The 1896 silver medal is expected to sell for about $75,000 given its rarity, Livingston said. Unlike today's behemoth Games with thousands of athletes and hundreds of events, the 1896 Olympics featured about 250 athletes -- all men -- from a little over a dozen nations competing in 10 sports.
A bronze medal from the same year is expected to fetch around $40,000.
Who won the medals has been lost to time, Livingston said.
Before the Dream Team of NBA stars dominated the 1992 men's basketball tournament, there was the almost as dominant 1984 team that featured future NBA stars Michael Jordan, Chris Mullin and Patrick Ewing.

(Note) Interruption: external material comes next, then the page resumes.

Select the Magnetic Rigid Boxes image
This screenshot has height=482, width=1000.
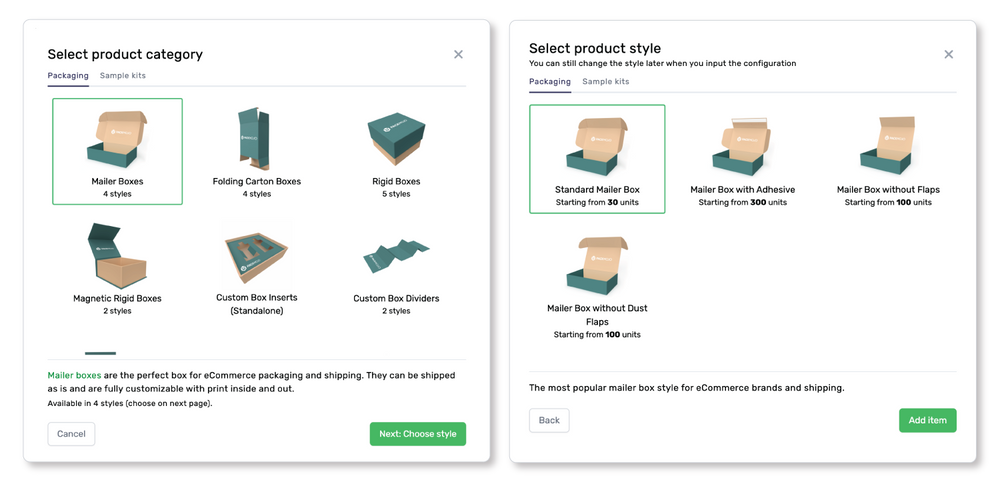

That gold-medal-winning team coached by Bobby Knight rolled to an 8-0 record, averaged more than 95 points per game and held opponents to about 63 points per game.
One of those gold medals, with a multicolored ribbon, is expected to sell for about $70,000, RR Auction said.
"Anything from the U.S. basketball team -- and the 1980 men's hockey team -- always demands a lot of interest," Livingston said.
The medal was consigned to the auctioneer by a collector who bought it directly from a member of the team, but who that player is remains confidential, Livingston said.
Some of the other items for sale include a gold medal awarded to Swedish wrestler Ivar Johansson in the 1932 Summer Games in Los Angeles and a silver won by Bill "Rabbit" Thomson as a member of the Canadian hockey team in the 1936 Winter Games in Garmisch-Partenkirchen in Germany.
The torches for sale include those from the 1994 Winter Olympics in Lillehammer, Norway; the 1980 Winter Olympics in Lake Placid, New York; and the 1976 Winter Olympics in Innsbruck, Austria.
One of the more unusual items is a 17-foot wooden kayak used by Rolf Peterson of Sweden to win a gold medal at the 1964 Tokyo Games. It will set you back about $30,000.